**GIVEN TASK:** Reproduce the material from the line with "You are a GUI" up to and including the line with "click(81, 610)", swapping "Collapse" for "Expand" and keeping everything else the same. Omit the pictures.

**DATA ROWS:**

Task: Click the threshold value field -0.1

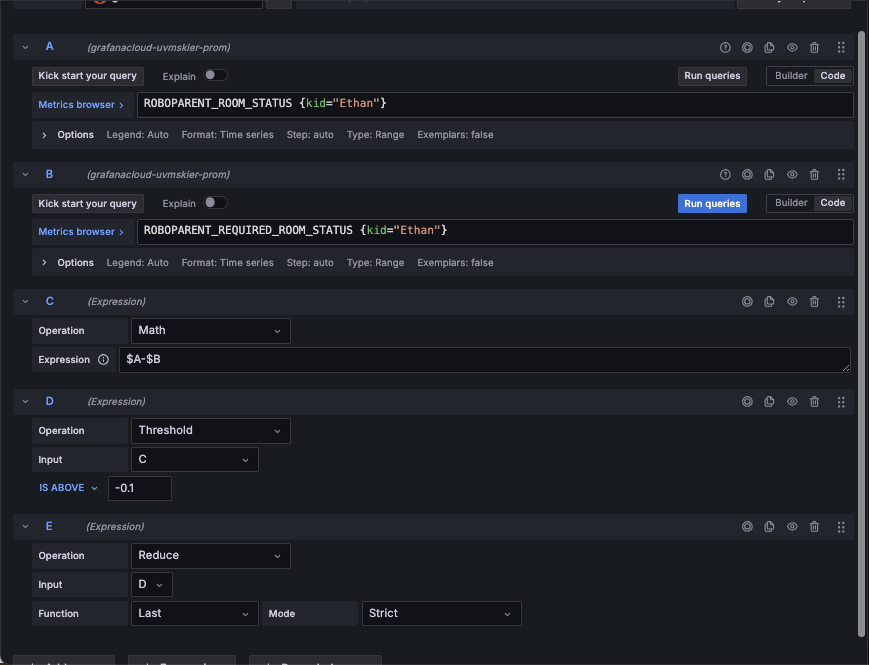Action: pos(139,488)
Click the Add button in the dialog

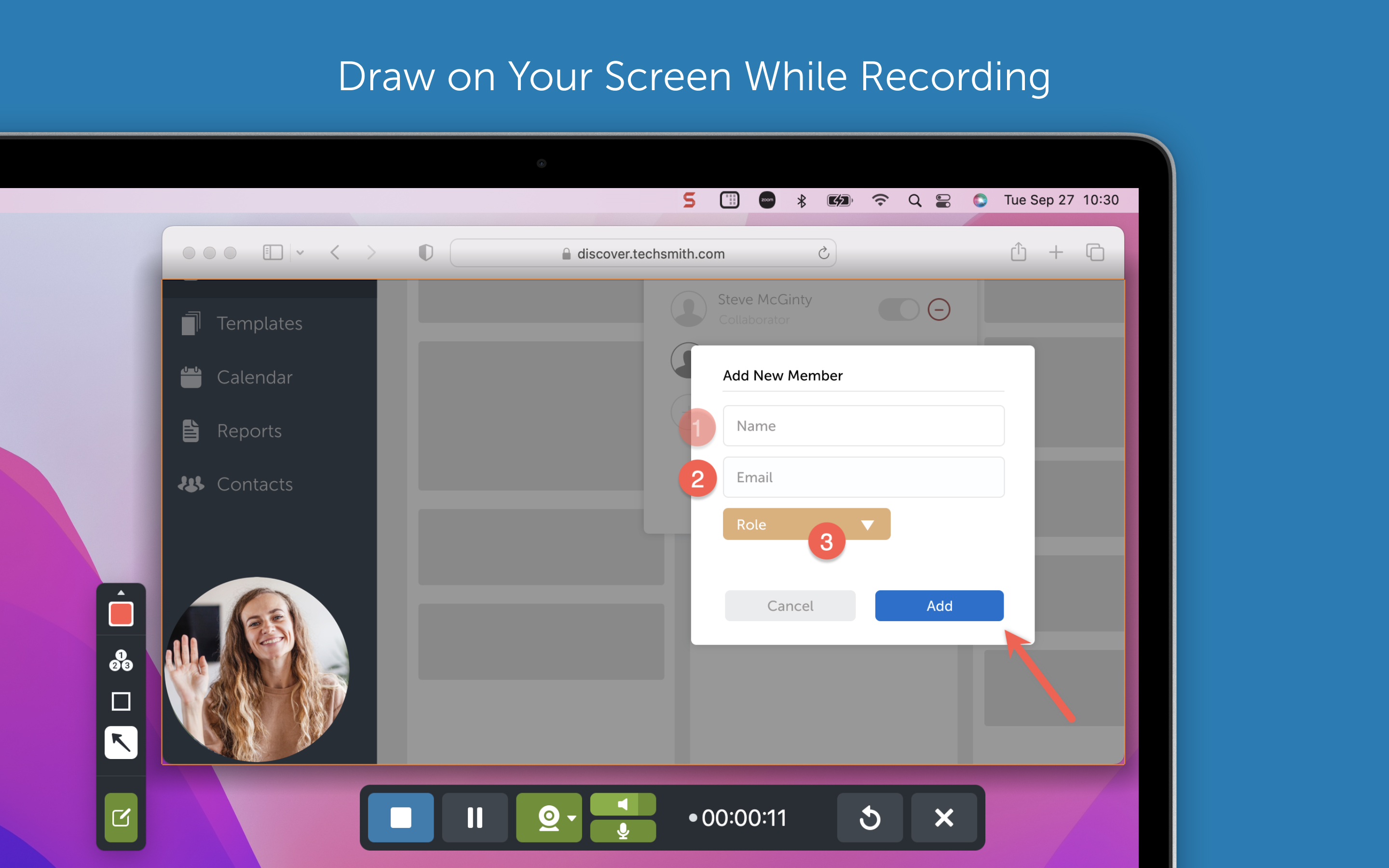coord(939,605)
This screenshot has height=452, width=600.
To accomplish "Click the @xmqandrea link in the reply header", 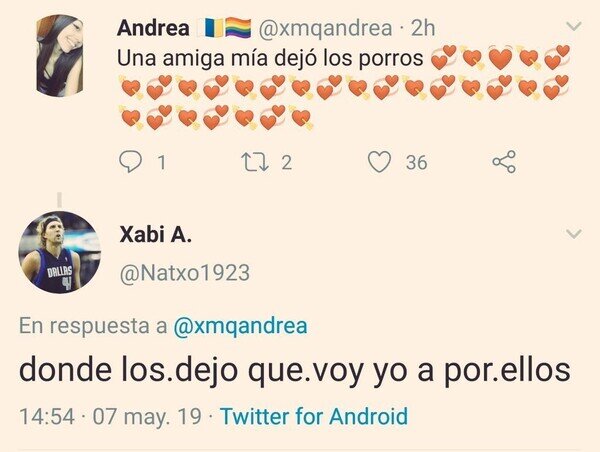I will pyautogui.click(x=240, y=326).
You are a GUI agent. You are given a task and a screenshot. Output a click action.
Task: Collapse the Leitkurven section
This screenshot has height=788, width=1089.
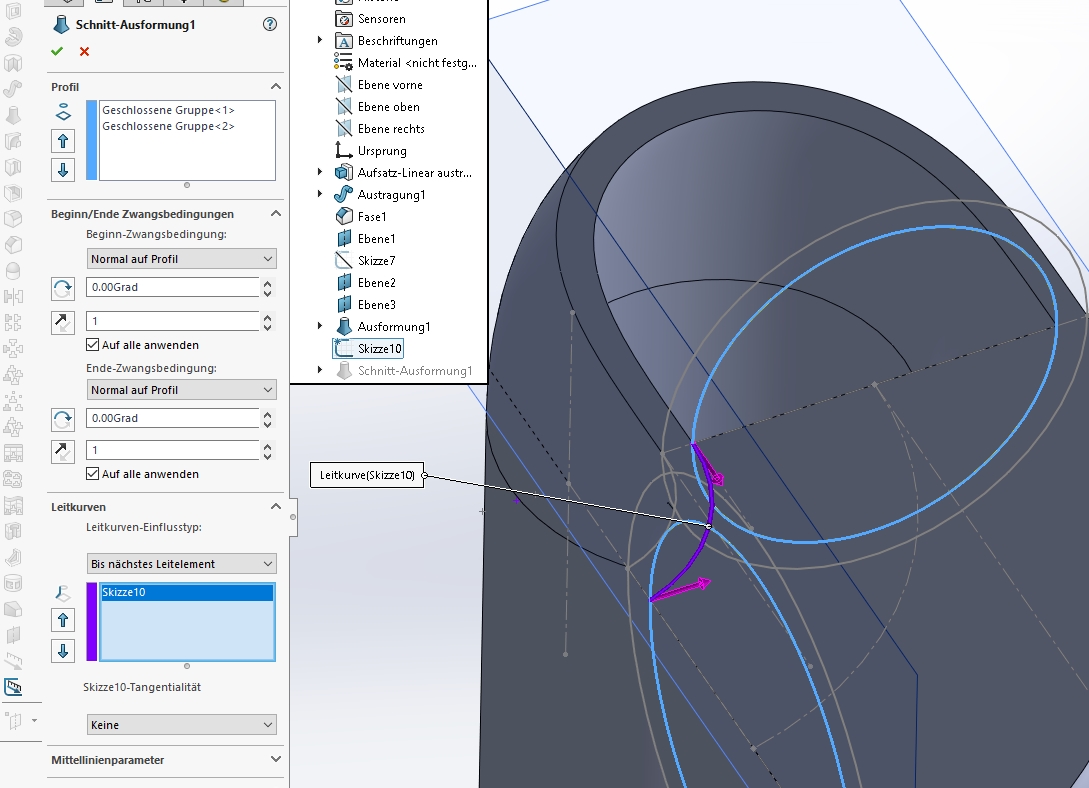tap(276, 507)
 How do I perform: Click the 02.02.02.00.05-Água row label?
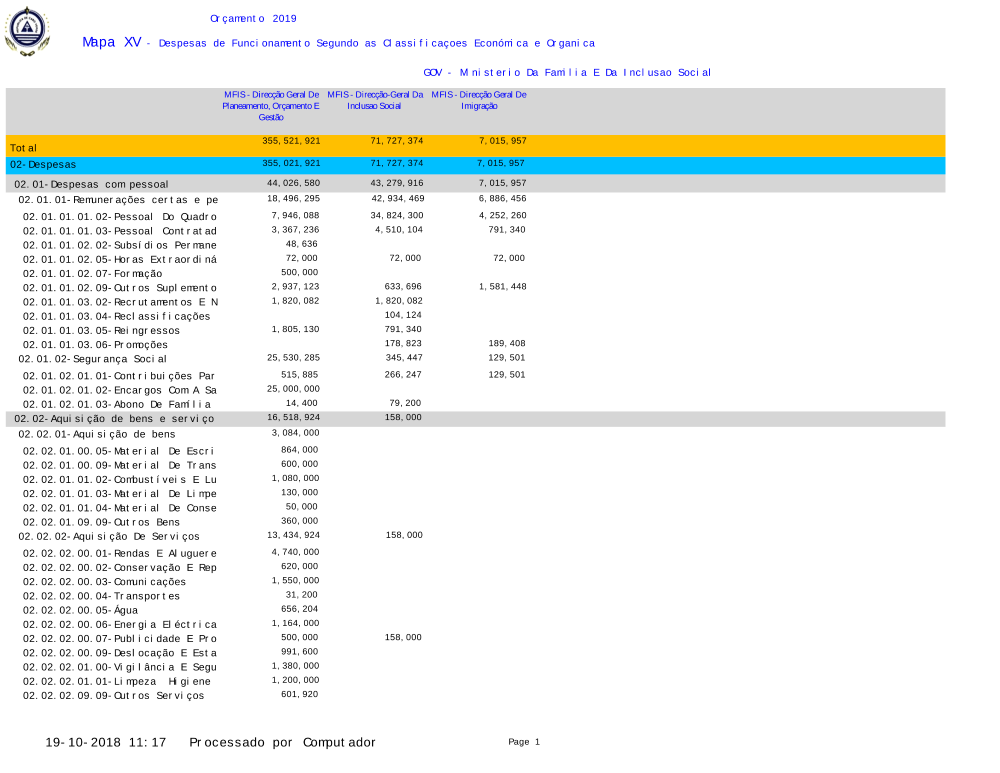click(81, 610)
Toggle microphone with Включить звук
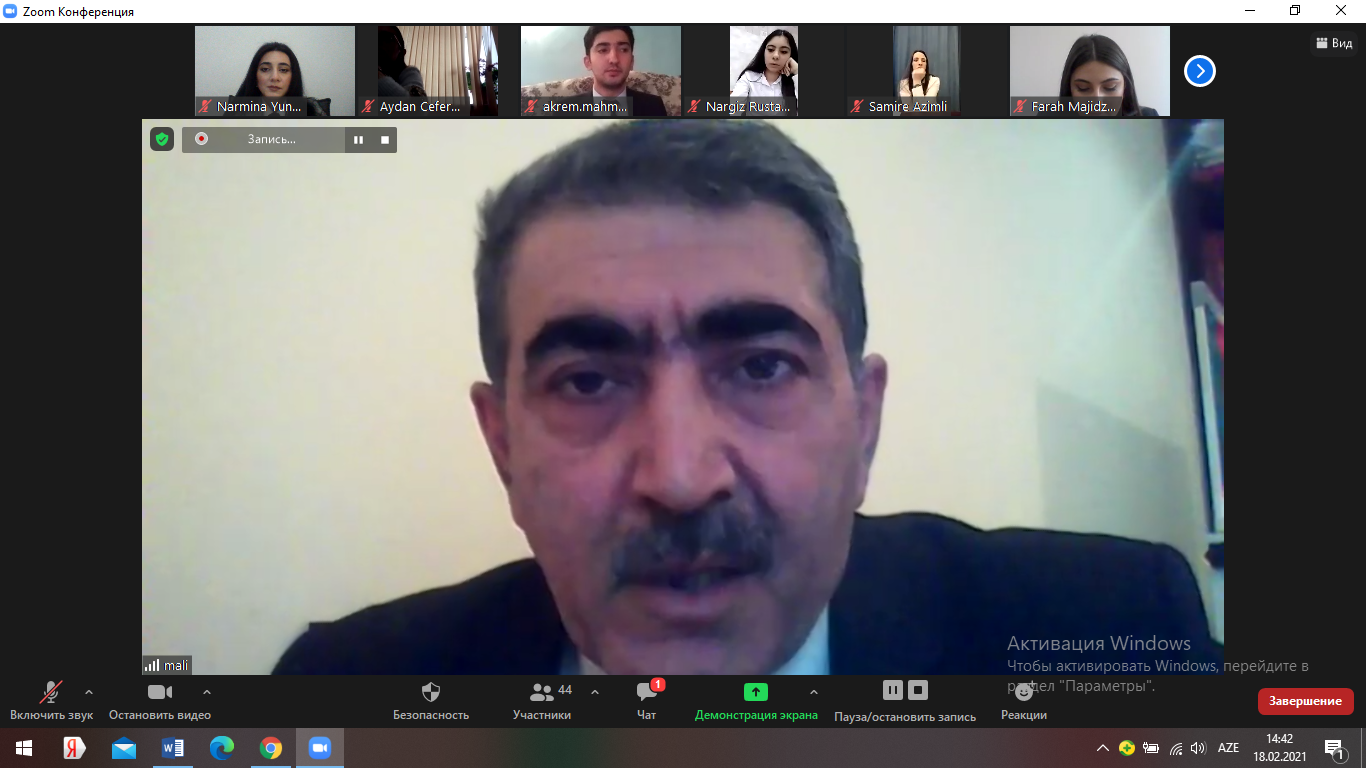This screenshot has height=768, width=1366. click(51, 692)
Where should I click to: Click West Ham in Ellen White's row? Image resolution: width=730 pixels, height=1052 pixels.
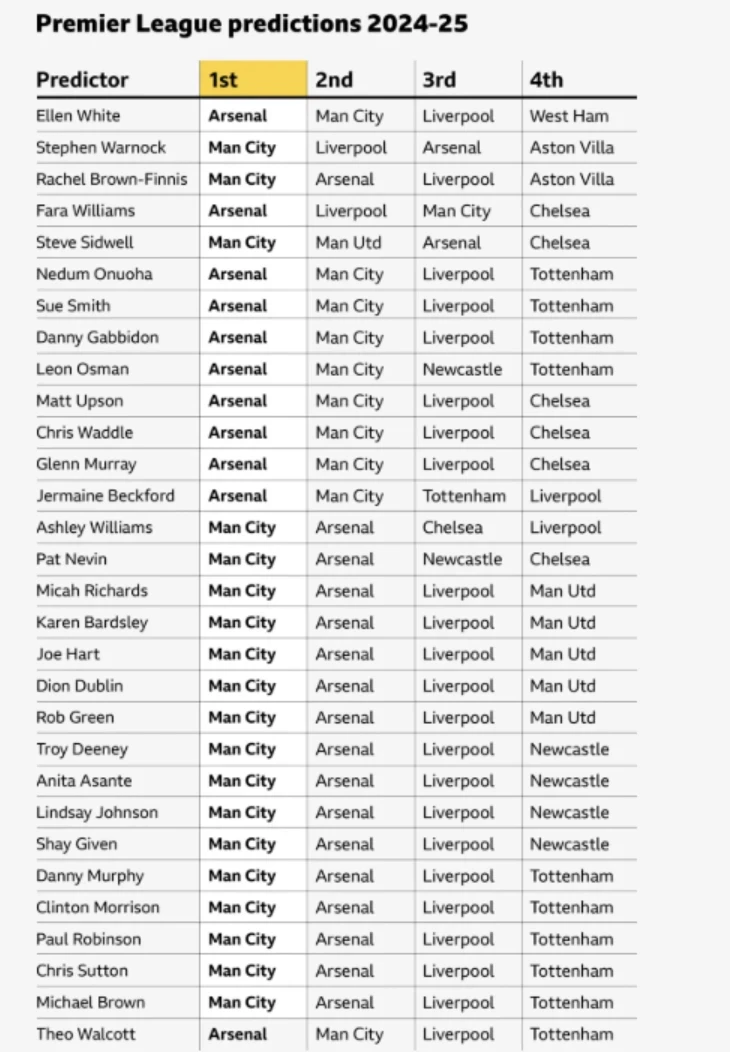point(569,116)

**CORRECT OUTPUT:**
You are a GUI agent. You are given a task and a screenshot. Output a click action.
Task: Expand the Leitkurven section
This screenshot has height=788, width=1089.
tap(276, 507)
 How do I perform: Click the 02.02.02.00.05-Água row label?
click(81, 610)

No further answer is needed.